WHAT YOU SHOULD DO:
Please report every line in the entries that contains the string "resolution".

━━ MATERIAL SHOWN

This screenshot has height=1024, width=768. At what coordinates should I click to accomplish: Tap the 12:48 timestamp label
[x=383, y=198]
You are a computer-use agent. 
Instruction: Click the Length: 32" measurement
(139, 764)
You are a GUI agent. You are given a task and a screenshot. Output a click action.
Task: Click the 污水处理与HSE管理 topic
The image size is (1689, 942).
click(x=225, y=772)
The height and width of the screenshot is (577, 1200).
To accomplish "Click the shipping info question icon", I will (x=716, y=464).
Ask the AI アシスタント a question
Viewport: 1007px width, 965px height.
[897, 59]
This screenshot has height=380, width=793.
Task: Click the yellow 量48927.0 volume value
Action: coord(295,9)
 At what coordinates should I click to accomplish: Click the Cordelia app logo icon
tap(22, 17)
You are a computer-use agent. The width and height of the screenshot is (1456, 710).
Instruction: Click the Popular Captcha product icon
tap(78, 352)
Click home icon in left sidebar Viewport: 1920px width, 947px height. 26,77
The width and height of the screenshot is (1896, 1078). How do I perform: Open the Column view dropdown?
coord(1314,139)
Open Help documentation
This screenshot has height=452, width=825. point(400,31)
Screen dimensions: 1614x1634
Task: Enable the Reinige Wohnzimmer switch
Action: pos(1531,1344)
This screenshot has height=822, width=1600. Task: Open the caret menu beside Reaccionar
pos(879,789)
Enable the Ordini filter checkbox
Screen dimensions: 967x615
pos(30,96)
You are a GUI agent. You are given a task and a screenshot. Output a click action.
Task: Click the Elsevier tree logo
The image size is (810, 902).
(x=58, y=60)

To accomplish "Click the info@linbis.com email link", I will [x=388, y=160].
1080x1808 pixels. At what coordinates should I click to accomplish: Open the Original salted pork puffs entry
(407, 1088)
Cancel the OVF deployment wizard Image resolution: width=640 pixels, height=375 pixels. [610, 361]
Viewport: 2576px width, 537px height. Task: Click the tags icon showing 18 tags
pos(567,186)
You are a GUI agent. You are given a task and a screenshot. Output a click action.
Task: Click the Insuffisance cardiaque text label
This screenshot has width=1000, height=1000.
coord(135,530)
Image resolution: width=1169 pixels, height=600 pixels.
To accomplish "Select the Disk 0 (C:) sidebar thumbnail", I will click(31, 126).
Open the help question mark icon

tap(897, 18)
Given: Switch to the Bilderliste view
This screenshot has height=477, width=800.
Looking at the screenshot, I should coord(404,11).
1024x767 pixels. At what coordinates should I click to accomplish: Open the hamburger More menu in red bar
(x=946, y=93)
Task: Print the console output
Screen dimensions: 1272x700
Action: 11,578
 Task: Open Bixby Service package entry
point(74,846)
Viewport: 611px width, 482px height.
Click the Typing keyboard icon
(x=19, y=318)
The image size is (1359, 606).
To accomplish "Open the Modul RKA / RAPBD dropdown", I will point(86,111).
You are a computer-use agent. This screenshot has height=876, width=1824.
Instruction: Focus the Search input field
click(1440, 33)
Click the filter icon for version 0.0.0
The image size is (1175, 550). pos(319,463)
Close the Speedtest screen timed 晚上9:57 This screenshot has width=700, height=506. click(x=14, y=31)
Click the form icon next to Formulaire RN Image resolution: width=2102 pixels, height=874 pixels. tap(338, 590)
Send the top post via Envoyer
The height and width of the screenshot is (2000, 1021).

━━━━

SOLUTION TO THE EXERCISE:
Cancel the OVF deployment wizard Image resolution: width=640 pixels, height=375 pixels. [610, 361]
Image resolution: width=1169 pixels, height=600 pixels.
Click the form icon next to Formulaire RN Image resolution: width=2102 pixels, height=874 pixels. tap(338, 590)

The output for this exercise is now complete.